== Segment start ==
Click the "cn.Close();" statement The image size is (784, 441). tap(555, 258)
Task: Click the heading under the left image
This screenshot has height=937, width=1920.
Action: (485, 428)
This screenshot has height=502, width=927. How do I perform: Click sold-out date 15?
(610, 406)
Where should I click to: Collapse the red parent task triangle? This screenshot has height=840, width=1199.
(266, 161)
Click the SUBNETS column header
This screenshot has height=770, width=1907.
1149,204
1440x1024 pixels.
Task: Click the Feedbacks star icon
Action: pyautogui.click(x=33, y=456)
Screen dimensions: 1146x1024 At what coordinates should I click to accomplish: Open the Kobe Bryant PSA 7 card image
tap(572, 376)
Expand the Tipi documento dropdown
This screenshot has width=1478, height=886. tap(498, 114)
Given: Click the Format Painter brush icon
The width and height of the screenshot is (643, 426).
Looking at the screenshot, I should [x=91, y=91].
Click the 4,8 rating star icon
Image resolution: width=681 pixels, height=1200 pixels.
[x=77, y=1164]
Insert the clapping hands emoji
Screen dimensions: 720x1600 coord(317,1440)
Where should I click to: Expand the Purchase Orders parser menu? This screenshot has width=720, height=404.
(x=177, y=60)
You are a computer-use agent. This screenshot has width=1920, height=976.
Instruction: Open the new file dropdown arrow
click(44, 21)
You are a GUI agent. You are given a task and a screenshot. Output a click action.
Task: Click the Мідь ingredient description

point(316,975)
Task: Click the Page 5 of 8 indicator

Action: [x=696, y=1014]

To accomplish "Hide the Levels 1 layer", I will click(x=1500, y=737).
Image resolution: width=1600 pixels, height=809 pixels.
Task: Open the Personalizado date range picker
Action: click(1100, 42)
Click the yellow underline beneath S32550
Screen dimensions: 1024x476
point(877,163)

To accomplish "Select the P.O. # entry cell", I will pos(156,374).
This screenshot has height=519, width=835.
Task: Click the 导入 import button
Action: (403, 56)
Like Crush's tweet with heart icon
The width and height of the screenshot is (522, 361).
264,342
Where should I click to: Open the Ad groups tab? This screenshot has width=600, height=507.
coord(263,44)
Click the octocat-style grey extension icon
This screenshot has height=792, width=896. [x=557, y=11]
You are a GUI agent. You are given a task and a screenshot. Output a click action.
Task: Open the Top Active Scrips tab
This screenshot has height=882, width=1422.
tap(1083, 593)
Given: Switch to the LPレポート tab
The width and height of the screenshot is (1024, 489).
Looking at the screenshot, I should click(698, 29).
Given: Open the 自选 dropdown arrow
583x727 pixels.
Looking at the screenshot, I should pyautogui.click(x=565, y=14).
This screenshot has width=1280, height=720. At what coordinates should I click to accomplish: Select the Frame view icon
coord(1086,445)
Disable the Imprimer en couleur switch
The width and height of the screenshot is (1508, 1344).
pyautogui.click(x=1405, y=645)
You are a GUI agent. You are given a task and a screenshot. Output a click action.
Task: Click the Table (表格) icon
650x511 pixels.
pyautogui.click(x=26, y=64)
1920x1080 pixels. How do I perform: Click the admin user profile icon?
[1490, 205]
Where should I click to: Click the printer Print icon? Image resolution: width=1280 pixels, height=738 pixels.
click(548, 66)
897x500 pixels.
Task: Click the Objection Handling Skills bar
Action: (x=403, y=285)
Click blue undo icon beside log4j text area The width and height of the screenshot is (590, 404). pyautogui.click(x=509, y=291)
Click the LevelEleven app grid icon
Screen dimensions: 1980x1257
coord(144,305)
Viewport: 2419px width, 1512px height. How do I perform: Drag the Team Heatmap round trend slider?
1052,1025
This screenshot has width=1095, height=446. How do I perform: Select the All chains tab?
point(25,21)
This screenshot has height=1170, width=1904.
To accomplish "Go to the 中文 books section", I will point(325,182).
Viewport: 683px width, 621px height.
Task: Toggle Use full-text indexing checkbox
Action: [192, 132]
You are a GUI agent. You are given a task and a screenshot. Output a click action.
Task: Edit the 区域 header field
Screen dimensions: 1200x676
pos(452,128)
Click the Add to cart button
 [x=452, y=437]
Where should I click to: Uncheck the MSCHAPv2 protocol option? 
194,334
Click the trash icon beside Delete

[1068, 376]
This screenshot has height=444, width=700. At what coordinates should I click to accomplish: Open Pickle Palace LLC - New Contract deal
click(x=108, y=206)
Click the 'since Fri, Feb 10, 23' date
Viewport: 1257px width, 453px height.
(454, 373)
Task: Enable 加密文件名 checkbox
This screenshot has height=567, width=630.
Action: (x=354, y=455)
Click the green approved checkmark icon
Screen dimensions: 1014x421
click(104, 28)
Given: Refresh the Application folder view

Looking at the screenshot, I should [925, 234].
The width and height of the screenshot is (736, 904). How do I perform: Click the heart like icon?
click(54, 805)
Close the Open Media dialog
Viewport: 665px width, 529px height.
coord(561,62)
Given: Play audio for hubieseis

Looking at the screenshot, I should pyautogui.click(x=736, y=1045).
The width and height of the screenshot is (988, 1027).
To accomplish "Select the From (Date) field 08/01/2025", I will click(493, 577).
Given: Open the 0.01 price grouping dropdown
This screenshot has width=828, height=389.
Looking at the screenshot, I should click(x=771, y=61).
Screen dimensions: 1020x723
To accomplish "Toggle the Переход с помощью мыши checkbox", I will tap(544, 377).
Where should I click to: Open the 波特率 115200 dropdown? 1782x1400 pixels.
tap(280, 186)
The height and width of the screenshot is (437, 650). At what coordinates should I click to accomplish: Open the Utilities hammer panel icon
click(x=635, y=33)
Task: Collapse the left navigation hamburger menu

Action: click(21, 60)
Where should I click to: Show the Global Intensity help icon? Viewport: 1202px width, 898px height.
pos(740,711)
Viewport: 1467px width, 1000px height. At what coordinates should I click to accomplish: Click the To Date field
== Segment end ==
**GOAL OF THE EXERCISE**
Set down the entire listing above again, word for word.

**TASK RESULT**
Click the "cn.Close();" statement The image size is (784, 441). tap(555, 258)
Task: Click the heading under the left image
This screenshot has height=937, width=1920.
Action: (485, 428)
This screenshot has height=502, width=927. How do I perform: Click sold-out date 15?
(610, 406)
Where should I click to: Collapse the red parent task triangle? This screenshot has height=840, width=1199.
(266, 161)
Click the SUBNETS column header
This screenshot has height=770, width=1907.
1149,204
1440x1024 pixels.
Task: Click the Feedbacks star icon
Action: pyautogui.click(x=33, y=456)
Screen dimensions: 1146x1024 At what coordinates should I click to accomplish: Open the Kobe Bryant PSA 7 card image
tap(572, 376)
Expand the Tipi documento dropdown
This screenshot has width=1478, height=886. tap(498, 114)
Given: Click the Format Painter brush icon
The width and height of the screenshot is (643, 426).
Looking at the screenshot, I should [x=91, y=91].
Click the 4,8 rating star icon
Image resolution: width=681 pixels, height=1200 pixels.
[x=77, y=1164]
Insert the clapping hands emoji
Screen dimensions: 720x1600 coord(317,1440)
Where should I click to: Expand the Purchase Orders parser menu? This screenshot has width=720, height=404.
(x=177, y=60)
You are a computer-use agent. This screenshot has width=1920, height=976.
Instruction: Open the new file dropdown arrow
click(44, 21)
You are a GUI agent. You are given a task and a screenshot. Output a click action.
Task: Click the Мідь ingredient description

point(316,975)
Task: Click the Page 5 of 8 indicator

Action: [x=696, y=1014]

To accomplish "Hide the Levels 1 layer", I will click(x=1500, y=737).
Image resolution: width=1600 pixels, height=809 pixels.
Task: Open the Personalizado date range picker
Action: click(1100, 42)
Click the yellow underline beneath S32550
Screen dimensions: 1024x476
point(877,163)

To accomplish "Select the P.O. # entry cell", I will pos(156,374).
This screenshot has height=519, width=835.
Task: Click the 导入 import button
Action: (403, 56)
Like Crush's tweet with heart icon
The width and height of the screenshot is (522, 361).
264,342
Where should I click to: Open the Ad groups tab? This screenshot has width=600, height=507.
coord(263,44)
Click the octocat-style grey extension icon
This screenshot has height=792, width=896. [x=557, y=11]
You are a GUI agent. You are given a task and a screenshot. Output a click action.
Task: Open the Top Active Scrips tab
This screenshot has height=882, width=1422.
tap(1083, 593)
Given: Switch to the LPレポート tab
The width and height of the screenshot is (1024, 489).
Looking at the screenshot, I should click(698, 29).
Given: Open the 自选 dropdown arrow
583x727 pixels.
Looking at the screenshot, I should pyautogui.click(x=565, y=14).
This screenshot has width=1280, height=720. At what coordinates should I click to accomplish: Select the Frame view icon
coord(1086,445)
Disable the Imprimer en couleur switch
The width and height of the screenshot is (1508, 1344).
pyautogui.click(x=1405, y=645)
You are a GUI agent. You are given a task and a screenshot. Output a click action.
Task: Click the Table (表格) icon
650x511 pixels.
pyautogui.click(x=26, y=64)
1920x1080 pixels. How do I perform: Click the admin user profile icon?
[1490, 205]
Where should I click to: Click the printer Print icon? Image resolution: width=1280 pixels, height=738 pixels.
click(548, 66)
897x500 pixels.
Task: Click the Objection Handling Skills bar
Action: (x=403, y=285)
Click blue undo icon beside log4j text area The width and height of the screenshot is (590, 404). pyautogui.click(x=509, y=291)
Click the LevelEleven app grid icon
Screen dimensions: 1980x1257
coord(144,305)
Viewport: 2419px width, 1512px height. How do I perform: Drag the Team Heatmap round trend slider?
1052,1025
This screenshot has width=1095, height=446. How do I perform: Select the All chains tab?
point(25,21)
This screenshot has height=1170, width=1904.
To accomplish "Go to the 中文 books section", I will point(325,182).
Viewport: 683px width, 621px height.
Task: Toggle Use full-text indexing checkbox
Action: [192, 132]
You are a GUI agent. You are given a task and a screenshot. Output a click action.
Task: Edit the 区域 header field
Screen dimensions: 1200x676
pos(452,128)
Click the Add to cart button
 [x=452, y=437]
Where should I click to: Uncheck the MSCHAPv2 protocol option? 
194,334
Click the trash icon beside Delete

[1068, 376]
This screenshot has height=444, width=700. At what coordinates should I click to accomplish: Open Pickle Palace LLC - New Contract deal
click(x=108, y=206)
Click the 'since Fri, Feb 10, 23' date
Viewport: 1257px width, 453px height.
(454, 373)
Task: Enable 加密文件名 checkbox
This screenshot has height=567, width=630.
Action: (x=354, y=455)
Click the green approved checkmark icon
Screen dimensions: 1014x421
click(104, 28)
Given: Refresh the Application folder view

Looking at the screenshot, I should [925, 234].
The width and height of the screenshot is (736, 904). How do I perform: Click the heart like icon?
click(54, 805)
Close the Open Media dialog
Viewport: 665px width, 529px height.
coord(561,62)
Given: Play audio for hubieseis

Looking at the screenshot, I should pyautogui.click(x=736, y=1045).
The width and height of the screenshot is (988, 1027).
To accomplish "Select the From (Date) field 08/01/2025", I will click(493, 577).
Given: Open the 0.01 price grouping dropdown
This screenshot has width=828, height=389.
Looking at the screenshot, I should click(x=771, y=61).
Screen dimensions: 1020x723
To accomplish "Toggle the Переход с помощью мыши checkbox", I will tap(544, 377).
Where should I click to: Open the 波特率 115200 dropdown? 1782x1400 pixels.
tap(280, 186)
The height and width of the screenshot is (437, 650). At what coordinates should I click to accomplish: Open the Utilities hammer panel icon
click(x=635, y=33)
Task: Collapse the left navigation hamburger menu

Action: click(21, 60)
Where should I click to: Show the Global Intensity help icon? Viewport: 1202px width, 898px height.
pos(740,711)
Viewport: 1467px width, 1000px height. At what coordinates should I click to accomplish: Click the To Date field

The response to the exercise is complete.